Looking pretty good! Thanks for sharing.

hunter5582 profile image
hunter5582

Sounds like things are trending in the right direction. Besremi seems to be the right course of action. I would agree with you about using the minimum dose needed for CHR. While molecular remission would be good, it is not the primary goal of treatment. Maintaining a high quality of life is my primary treatment goal. Extending life is secondary and only a goal when QOL is intact. That drives all treatment decisions.

Boring numbers are good. I would love to be more boring!

All the best my friend.

EPguy profile image
EPguy in reply to hunter5582

I so agree, QoL makes L worth keeping.

The reports I posted last month seem compelling that if allele reduction is to happen, it will correlate to CHR and adding more INF beyond required for CHR is not seen to increase odds of MR. At least three reports showed this- that is unusual to see such a pattern.

Basically as I see it MR is a common side effect of CHR. But this is a confusing mix of ideas since allele can happen with PR. With no HR it's less signif likely. Simplified it's just do what you're doing, best HR, and best odds of MR follows.

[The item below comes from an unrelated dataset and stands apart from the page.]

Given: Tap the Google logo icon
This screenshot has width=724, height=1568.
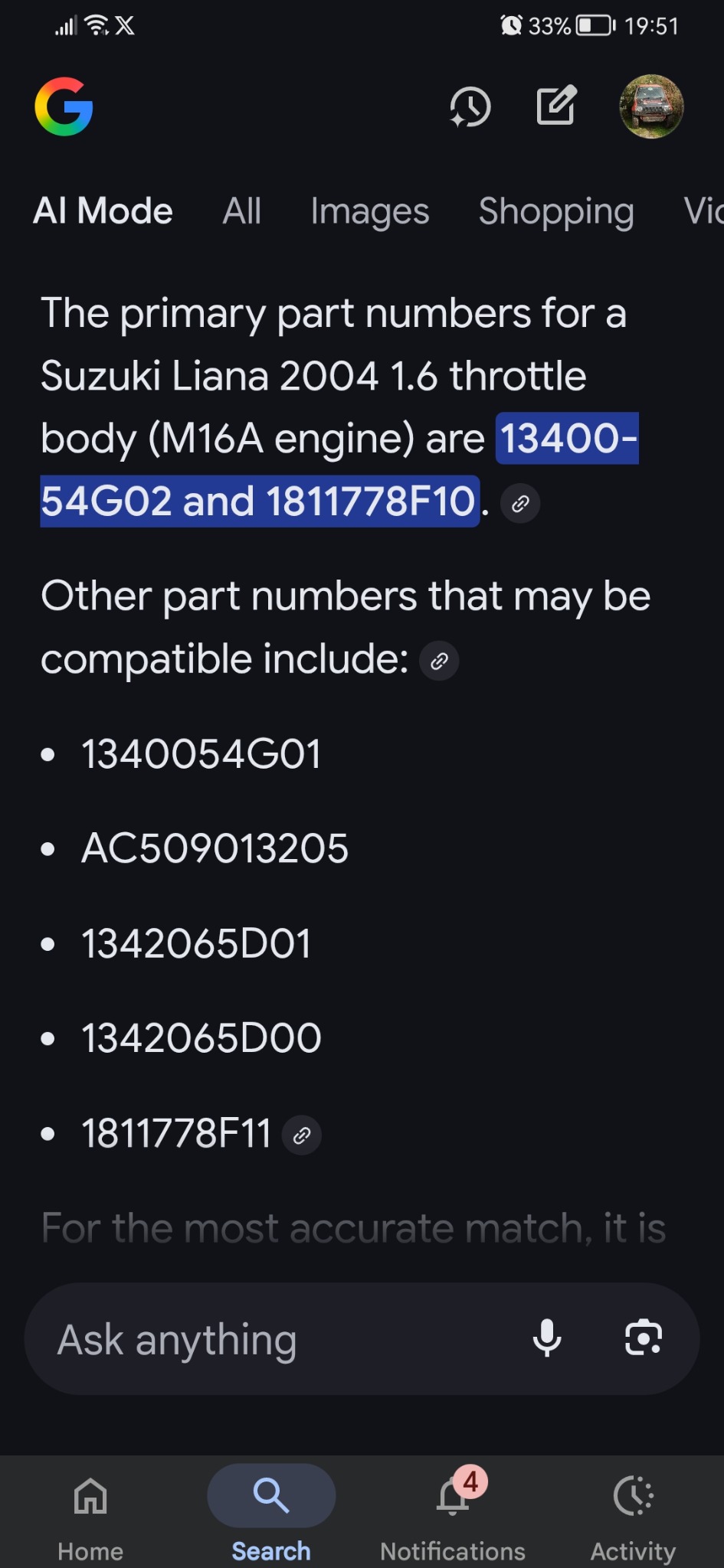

My Dr has not absorbed the message and seems to feel that best MR is highest tolerated dose, or even more, with no regard to CHR.

Hopetohelp profile image
Hopetohelp

Thanks for sharing and glad it’s going well. Always able to learn something from your posts. Interesting hearing about glucose. Mine was up during our heatwave here in the uk which we brits don’t cope with very well. Thought it was too many strawberries 😂

EPguy profile image
EPguy in reply to Hopetohelp

You're getting triple digits in the quaint old deg F system. That will for sure spike the stress.